Las tareas:
A – Según el fragmento del documento, ¿qué dijo Roland Barthes?
B – Transcribe del listado, sin cambiar nada, el tramo que va desde la línea que contiene "Task: Tap back arrow in Configurações header" hasta la línea que contiene "(x=302, y=330)", con ambas incluidas.

***** Fragmento del documento

(a propósito de la poesía de
la entrerriana Delfina Muschietti -
Nota del A.)
La cuestión de la lírica es, se sabe,
al menos desde Petrarca, la cuestión del sujeto, aunque Safo, claro, también lo
sabía. Y sabía que la cuestión del sujeto es la cuestión de su disolución.
Temas clásicos de la lírica, desde Safo, desde Petrarca: el amor, el paisaje,
la muerte, instancias todas de disolución del sujeto, de riesgo de perderse del
sí mismo en lo otro, en el otro1. Tradiciones que, después de pasar
por el misticismo, por el romanticismo, perduran: hasta la vanguardia, aunque
se modernicen o urbanicen, hasta la posvanguardia que se embarra o barroquiza.
Tradiciones que se complican, que se re-barroquizan, en lo que configuró,
propuestas teóricas o prácticas mediante, la poesía escrita por mujeres2.
Porque la cuestión del sujeto es
también la causa perdida de las mujeres ante el lenguaje3. Por eso
si, como ha afirmado Walter Mignolo4, en la lírica de vanguardia el
poeta se volatiliza en tanto hombre y queda convertido en una pura voz que
sostiene las palabras en el aire, en la escritura poética de algunas mujeres
incluso la voz pierde su unidad y se vuelve protagonista de un doblez,
dislocación o disolución que se inscribe en el acto de enunciación.
Ya lo dijo Roland Barthes: quien
habla no es quien escribe y quien escribe no es quien vive. Pero ¿quién vive en
la escritura, qué alienta en un poema? Si a partir de la vanguardia histórica
el yo-sujeto desaparece como registro del alma-razón unificadora de la
experiencia, si entonces el yo estalla y se disuelve, lo que habla en el poema,
dice Delfina Muschietti5, es un cuerpo, una materialidad, una serie
de fuerzas que se chocan en el espacio- tiempo. Un cuerpo que ha perdido la
experiencia de sí (ha sido secuestrado, anulado) y que en la escritura se
recupera, intenta palparse y re-conocerse.
El cuerpo y la escritura se complican
cuando los fragmentos recuperan algún segmento de sexo-género mujer. La
búsqueda de una identidad, que no puede ya jugarse en la trascendencia sino a
lo sumo en la peculiaridad de la operación de montaje llevada a cabo en el cuerpo
del poema, afecta no sólo a la construcción de una lengua poética, sino
también, y sobre todo, a una deconstrucción de la escritura de sí misma por
parte de los otros.

**********
***** Material del ejercicio

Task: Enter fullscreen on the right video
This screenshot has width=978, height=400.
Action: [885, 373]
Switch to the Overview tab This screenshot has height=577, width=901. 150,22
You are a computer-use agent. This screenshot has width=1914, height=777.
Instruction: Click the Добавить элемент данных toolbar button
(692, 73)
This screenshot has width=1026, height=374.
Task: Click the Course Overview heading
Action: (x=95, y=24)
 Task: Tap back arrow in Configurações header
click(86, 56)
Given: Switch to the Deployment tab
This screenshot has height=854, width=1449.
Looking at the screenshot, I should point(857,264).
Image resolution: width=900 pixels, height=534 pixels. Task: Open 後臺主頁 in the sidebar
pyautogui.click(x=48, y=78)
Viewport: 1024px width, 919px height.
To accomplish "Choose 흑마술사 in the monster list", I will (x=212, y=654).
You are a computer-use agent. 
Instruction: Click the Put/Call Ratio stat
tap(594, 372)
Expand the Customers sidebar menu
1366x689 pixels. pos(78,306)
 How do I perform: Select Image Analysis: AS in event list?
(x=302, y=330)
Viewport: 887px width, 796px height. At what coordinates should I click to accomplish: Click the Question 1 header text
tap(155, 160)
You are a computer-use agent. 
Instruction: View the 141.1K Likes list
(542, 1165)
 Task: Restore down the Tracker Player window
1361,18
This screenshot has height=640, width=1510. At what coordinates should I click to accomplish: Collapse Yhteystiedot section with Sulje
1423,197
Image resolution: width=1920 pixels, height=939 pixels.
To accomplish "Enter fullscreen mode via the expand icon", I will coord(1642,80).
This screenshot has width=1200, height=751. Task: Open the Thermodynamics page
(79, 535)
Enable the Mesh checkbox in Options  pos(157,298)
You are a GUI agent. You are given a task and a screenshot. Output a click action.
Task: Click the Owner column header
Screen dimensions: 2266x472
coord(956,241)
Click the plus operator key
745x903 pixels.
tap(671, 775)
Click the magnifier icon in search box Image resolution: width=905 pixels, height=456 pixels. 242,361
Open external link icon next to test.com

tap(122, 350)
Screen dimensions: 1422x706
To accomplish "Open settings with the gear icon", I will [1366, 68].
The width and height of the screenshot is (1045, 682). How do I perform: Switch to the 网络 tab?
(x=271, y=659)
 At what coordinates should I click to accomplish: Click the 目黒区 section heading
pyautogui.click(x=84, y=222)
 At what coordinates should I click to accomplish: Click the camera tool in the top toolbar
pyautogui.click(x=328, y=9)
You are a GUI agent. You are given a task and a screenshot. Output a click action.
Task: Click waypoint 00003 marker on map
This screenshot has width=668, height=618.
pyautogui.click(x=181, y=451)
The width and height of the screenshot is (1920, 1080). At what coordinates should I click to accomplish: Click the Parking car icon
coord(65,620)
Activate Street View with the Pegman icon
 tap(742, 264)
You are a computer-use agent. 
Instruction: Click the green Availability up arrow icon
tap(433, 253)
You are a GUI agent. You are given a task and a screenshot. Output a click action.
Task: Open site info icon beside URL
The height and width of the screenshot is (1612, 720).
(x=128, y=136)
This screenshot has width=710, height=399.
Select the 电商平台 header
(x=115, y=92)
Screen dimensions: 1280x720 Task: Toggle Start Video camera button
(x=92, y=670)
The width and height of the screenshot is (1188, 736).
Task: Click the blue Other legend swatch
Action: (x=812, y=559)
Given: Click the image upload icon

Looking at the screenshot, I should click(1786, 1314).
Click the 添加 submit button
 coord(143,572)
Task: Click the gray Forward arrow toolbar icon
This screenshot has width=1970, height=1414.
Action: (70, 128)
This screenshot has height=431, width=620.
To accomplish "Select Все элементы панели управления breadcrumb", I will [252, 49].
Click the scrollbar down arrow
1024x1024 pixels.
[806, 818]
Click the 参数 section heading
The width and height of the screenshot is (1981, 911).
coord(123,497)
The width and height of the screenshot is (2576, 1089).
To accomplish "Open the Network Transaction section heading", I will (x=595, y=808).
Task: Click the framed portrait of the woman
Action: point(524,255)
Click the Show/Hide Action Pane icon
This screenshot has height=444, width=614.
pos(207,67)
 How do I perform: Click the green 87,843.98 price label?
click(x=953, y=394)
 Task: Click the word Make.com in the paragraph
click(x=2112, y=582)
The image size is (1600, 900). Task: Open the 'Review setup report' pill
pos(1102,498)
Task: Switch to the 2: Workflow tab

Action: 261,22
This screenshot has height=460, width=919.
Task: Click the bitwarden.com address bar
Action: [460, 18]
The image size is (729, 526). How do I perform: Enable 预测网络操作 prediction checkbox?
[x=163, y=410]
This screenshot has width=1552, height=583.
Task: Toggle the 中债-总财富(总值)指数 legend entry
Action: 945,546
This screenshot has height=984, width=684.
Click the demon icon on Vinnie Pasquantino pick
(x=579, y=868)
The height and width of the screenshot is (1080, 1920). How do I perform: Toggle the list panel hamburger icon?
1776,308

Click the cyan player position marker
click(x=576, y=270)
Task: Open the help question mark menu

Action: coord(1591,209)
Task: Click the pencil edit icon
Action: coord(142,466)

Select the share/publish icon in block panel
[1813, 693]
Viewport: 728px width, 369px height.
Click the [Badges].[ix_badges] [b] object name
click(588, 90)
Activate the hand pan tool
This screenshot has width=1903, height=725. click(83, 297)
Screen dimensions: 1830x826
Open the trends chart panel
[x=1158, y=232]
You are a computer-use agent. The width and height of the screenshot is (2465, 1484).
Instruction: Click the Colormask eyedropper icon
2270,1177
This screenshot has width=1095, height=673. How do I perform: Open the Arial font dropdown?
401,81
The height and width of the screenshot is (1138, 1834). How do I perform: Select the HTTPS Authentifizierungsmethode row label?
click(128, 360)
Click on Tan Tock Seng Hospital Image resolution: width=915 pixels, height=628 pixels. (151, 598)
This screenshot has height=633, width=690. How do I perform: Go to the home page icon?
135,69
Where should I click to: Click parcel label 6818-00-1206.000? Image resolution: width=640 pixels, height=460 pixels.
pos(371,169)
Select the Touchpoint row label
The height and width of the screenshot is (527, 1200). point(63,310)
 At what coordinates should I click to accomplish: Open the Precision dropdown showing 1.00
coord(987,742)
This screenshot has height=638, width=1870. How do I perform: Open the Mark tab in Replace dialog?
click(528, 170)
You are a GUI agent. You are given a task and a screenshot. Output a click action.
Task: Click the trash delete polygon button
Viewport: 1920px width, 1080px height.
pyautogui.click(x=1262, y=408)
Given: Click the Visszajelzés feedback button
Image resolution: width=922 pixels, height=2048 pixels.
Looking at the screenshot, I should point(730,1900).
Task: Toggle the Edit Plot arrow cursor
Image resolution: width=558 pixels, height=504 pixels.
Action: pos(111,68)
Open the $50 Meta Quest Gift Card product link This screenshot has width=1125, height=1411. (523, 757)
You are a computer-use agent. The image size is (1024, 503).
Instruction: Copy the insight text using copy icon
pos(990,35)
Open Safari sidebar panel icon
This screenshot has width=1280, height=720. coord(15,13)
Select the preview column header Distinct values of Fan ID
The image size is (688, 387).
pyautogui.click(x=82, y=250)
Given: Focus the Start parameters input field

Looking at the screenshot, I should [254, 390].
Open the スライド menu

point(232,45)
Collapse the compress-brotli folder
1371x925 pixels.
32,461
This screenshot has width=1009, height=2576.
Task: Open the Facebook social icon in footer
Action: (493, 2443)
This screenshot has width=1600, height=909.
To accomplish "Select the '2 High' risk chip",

**********

Respuestas del ejercicio:
A – Que quien habla no es quien escribe y quien escribe no es quien vive.

B –
 Task: Tap back arrow in Configurações header
click(86, 56)
Given: Switch to the Deployment tab
This screenshot has height=854, width=1449.
Looking at the screenshot, I should point(857,264).
Image resolution: width=900 pixels, height=534 pixels. Task: Open 後臺主頁 in the sidebar
pyautogui.click(x=48, y=78)
Viewport: 1024px width, 919px height.
To accomplish "Choose 흑마술사 in the monster list", I will (x=212, y=654).
You are a computer-use agent. 
Instruction: Click the Put/Call Ratio stat
tap(594, 372)
Expand the Customers sidebar menu
1366x689 pixels. pos(78,306)
 How do I perform: Select Image Analysis: AS in event list?
(x=302, y=330)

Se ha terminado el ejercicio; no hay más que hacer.